Una empresa, dedicada a la compraventa de obras de arte, adquiere un óleo de Goya por 429.000 euros. Sin embargo, un tiempo después, tras un proceso judicial y el peritaje de una experta del Museo del Prado, dictaminaron que la obra no era un Goya. En consecuencia, su valor real en el mercado se desplomó hasta los 3.000 euros.
Ante esta situación, surgió una pregunta vital a nivel contable y fiscal y es si la empresa podría deducirse esta pérdida patrimonial en el Impuesto sobre Sociedades. Según la Dirección General de Tributos (DGT), apoyándose en el Instituto de Contabilidad y Auditoría de Cuentas (ICAC), ha dado respuesta a esta interesante cuestión.
El dilema fiscal: ¿Gasto deducible y base imponible negativa?
La sociedad afectada planteó a la Administración si, ante esta drástica pérdida de valor, era posible dotar una provisión fiscalmente deducible.
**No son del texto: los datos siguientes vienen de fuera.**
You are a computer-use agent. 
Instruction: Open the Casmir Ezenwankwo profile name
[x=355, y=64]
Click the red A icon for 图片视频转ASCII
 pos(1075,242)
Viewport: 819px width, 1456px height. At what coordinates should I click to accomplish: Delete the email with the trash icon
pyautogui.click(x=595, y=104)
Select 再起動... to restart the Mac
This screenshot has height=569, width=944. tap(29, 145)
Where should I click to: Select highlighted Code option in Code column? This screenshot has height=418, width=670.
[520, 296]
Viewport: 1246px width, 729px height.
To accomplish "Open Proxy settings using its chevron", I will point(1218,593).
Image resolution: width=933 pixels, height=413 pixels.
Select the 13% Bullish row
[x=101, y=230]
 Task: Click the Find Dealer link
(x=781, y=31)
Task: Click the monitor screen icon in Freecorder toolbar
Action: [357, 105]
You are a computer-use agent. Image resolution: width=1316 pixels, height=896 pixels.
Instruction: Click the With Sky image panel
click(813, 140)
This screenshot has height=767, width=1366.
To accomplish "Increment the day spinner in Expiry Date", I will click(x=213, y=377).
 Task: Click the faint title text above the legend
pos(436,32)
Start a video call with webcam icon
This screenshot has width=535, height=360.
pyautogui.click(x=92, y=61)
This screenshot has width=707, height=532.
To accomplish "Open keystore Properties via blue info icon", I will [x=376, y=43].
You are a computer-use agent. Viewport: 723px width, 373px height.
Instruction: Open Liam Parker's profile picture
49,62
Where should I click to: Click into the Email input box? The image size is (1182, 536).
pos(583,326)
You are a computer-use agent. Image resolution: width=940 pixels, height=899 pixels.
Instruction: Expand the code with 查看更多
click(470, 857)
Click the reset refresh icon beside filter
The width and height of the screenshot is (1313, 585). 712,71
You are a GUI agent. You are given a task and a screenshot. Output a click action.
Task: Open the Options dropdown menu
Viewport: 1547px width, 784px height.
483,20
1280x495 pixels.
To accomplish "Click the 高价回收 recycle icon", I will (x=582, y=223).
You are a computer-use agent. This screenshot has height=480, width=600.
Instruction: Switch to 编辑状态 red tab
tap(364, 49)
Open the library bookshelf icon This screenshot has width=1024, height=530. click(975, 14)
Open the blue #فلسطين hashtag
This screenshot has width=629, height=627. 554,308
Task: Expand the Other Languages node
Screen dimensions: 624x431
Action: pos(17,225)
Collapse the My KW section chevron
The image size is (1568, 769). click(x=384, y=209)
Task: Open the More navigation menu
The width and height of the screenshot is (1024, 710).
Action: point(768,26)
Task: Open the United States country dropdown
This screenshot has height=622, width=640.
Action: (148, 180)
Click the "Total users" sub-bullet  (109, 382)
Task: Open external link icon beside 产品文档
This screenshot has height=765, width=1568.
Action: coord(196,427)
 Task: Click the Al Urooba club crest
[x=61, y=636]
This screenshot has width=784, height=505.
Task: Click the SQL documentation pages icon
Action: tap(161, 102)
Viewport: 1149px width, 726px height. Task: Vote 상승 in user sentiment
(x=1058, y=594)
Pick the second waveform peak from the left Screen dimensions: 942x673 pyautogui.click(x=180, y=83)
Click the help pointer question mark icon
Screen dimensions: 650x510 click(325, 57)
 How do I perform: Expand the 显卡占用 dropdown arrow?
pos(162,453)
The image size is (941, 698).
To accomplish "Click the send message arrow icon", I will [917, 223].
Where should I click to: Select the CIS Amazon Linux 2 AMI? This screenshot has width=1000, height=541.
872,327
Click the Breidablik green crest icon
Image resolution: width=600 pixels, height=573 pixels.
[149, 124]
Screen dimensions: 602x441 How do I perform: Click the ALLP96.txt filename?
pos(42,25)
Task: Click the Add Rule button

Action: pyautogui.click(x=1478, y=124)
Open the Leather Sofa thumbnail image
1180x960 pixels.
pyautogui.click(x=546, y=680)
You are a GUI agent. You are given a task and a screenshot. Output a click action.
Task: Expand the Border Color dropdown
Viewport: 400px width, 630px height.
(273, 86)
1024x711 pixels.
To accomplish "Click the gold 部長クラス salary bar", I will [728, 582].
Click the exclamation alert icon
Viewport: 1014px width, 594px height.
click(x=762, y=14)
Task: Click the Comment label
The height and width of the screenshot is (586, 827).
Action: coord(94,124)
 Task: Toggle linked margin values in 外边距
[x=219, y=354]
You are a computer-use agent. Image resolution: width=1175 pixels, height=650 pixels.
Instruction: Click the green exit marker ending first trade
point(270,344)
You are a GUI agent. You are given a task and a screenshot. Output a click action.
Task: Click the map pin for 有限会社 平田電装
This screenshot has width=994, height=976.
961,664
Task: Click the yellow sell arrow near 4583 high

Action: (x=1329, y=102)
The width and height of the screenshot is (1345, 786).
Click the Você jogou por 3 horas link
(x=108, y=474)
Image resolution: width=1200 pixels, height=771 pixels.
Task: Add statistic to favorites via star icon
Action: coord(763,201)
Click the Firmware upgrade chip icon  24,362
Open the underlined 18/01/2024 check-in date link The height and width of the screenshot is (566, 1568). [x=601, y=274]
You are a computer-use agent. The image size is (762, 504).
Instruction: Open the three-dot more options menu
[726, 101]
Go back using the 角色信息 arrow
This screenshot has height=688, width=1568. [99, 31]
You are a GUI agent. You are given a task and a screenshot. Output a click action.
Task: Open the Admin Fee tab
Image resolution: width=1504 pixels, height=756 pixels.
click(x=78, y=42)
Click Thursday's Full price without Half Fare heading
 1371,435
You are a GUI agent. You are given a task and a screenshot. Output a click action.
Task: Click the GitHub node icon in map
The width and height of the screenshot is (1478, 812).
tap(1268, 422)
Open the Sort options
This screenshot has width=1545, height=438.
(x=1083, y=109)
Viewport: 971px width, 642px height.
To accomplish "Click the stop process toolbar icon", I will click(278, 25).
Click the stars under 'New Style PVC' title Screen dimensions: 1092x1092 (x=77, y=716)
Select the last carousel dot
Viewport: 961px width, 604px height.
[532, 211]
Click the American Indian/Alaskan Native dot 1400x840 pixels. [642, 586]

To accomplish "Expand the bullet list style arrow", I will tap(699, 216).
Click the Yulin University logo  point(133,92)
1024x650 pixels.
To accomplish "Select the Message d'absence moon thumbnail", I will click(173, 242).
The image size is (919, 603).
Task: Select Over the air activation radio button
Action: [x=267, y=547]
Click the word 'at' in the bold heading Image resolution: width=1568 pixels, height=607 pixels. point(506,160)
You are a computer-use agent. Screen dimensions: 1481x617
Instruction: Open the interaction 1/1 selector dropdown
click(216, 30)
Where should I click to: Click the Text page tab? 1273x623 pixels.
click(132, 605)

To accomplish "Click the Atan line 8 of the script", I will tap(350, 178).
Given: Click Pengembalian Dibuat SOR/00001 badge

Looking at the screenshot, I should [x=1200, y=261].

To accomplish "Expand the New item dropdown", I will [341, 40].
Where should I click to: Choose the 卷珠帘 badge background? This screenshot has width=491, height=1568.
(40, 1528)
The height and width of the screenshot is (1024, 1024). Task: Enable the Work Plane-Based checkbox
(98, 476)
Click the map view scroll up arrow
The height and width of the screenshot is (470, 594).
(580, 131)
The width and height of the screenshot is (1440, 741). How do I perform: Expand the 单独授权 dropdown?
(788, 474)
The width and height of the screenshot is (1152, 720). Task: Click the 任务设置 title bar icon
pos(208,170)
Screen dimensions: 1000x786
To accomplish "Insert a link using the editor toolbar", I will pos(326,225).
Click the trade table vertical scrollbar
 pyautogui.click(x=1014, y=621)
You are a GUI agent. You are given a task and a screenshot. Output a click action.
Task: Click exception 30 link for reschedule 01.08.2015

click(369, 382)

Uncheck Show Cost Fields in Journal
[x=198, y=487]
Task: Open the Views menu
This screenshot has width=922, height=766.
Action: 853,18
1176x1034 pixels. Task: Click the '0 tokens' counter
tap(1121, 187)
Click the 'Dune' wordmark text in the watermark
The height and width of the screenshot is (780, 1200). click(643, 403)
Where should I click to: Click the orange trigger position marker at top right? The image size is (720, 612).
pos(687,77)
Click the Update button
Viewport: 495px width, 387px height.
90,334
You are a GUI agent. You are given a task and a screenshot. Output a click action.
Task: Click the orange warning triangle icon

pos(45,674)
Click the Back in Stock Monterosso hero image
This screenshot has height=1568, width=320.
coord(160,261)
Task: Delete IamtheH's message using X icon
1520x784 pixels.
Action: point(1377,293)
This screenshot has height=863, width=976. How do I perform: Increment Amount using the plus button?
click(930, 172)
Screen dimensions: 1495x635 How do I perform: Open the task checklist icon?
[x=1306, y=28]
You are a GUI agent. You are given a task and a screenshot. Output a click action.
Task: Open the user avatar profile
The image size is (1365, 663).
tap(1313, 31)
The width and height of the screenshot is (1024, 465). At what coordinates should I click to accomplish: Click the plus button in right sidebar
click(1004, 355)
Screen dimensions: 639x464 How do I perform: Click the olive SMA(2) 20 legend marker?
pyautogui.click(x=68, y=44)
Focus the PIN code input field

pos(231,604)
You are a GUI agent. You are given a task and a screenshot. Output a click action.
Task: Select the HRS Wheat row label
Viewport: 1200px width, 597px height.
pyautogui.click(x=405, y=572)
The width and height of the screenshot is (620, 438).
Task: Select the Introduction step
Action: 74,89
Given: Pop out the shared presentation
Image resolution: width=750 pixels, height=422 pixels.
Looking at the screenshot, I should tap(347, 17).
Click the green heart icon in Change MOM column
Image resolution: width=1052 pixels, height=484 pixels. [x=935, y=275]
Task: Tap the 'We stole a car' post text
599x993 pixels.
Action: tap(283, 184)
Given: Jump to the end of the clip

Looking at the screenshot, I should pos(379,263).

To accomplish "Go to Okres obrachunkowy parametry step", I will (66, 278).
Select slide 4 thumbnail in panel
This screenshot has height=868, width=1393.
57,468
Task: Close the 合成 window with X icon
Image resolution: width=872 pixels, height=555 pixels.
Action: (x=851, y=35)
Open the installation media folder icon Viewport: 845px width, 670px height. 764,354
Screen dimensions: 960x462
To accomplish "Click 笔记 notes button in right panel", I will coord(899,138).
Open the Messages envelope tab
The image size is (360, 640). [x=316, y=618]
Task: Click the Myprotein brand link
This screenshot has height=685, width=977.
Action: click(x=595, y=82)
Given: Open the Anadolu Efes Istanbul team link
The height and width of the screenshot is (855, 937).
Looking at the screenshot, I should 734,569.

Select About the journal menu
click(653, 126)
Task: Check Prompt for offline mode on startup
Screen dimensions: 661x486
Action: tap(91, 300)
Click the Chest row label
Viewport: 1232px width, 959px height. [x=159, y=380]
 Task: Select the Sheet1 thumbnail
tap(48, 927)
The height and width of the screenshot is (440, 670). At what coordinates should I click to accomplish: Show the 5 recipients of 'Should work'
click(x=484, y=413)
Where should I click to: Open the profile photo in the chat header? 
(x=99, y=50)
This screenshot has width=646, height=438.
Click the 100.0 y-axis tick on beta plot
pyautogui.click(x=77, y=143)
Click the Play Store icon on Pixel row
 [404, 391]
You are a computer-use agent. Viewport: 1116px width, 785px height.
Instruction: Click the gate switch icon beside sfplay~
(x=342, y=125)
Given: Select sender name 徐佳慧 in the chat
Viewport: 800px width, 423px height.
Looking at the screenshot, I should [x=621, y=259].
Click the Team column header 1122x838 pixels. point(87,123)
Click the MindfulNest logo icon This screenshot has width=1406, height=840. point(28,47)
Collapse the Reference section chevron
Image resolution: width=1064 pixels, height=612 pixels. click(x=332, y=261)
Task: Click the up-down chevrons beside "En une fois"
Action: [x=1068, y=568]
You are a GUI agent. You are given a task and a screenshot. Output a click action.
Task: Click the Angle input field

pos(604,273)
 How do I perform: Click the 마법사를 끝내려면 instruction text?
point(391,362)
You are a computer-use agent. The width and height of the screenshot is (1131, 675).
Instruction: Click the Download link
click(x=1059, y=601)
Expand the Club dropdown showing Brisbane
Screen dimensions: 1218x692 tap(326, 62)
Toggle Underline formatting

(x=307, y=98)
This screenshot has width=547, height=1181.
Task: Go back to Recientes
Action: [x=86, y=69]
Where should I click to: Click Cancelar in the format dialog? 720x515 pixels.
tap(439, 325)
El objetivo, era crear una base imponible negativa en el Impuesto sobre Sociedades que la empresa pudiera compensar con los beneficios obtenidos en ejercicios futuros.
Para resolverlo, la normativa exige acudir primero a la calificación contable de la obra de arte.
Dado que la empresa tiene como objeto social la compraventa de obras de arte (epígrafe IAE 659.1), el cuadro no se considera un bien de inversión o inmovilizado material, sino que forma parte de sus existencias.
Según la Norma de Registro y Valoración 10ª del Plan General Contable (PGC), cuando el valor neto realizable de unas existencias es inferior a su precio de adquisición, se debe efectuar una corrección valorativa.
Mientras tanto, la DGT y el ICAC concluyen lo siguiente:
- Pérdida irreversible: No está ante una fluctuación temporal del mercado del arte, sino ante una pérdida de valor permanente y evidente, es decir, el cuadro nunca será un Goya;
- Reconocimiento del gasto: La diferencia entre lo que se pagó y su valor real debe contabilizarse como un gasto del periodo por deterioro de existencias de carácter irreversible;
- Deducibilidad fiscal: Al cumplir con los requisitos de inscripción contable, imputación temporal y estar debidamente justificado, este gasto es plenamente deducible a efectos del Impuesto sobre Sociedades.
La carga de la prueba recae en la empresa
Aunque la Administración da la razón a la empresa permitiendo la deducción y la consiguiente generación de la base imponible negativa, lanza una advertencia crucial, en la que afirma que hay que demostrarlo.
La depreciación de un activo no se puede basar en meras estimaciones internas. Esta pérdida de valor es una cuestión de hecho que la empresa debe probar ante Hacienda utilizando cualquier medio admitido en derecho (art. 106 de la Ley General Tributaria).
En el caso del «falso Goya», la prueba documental es, el informe pericial emitido por la experta del Museo del Prado en el marco del procedimiento judicial. Sin un peritaje o tasación oficial e independiente, la Administración tributaria podría rechazar la deducción.
El tratamiento fiscal de las pérdidas de valor en activos singulares, como las obras de arte, requiere un análisis minucioso de la naturaleza de la empresa, la clasificación contable del bien y, sobre todo, un respaldo documental incontestable.
Si tu empresa se enfrenta a pérdidas patrimoniales significativas por el deterioro o depreciación de sus activos, es fundamental planificar correctamente su impacto en el Impuesto sobre Sociedades.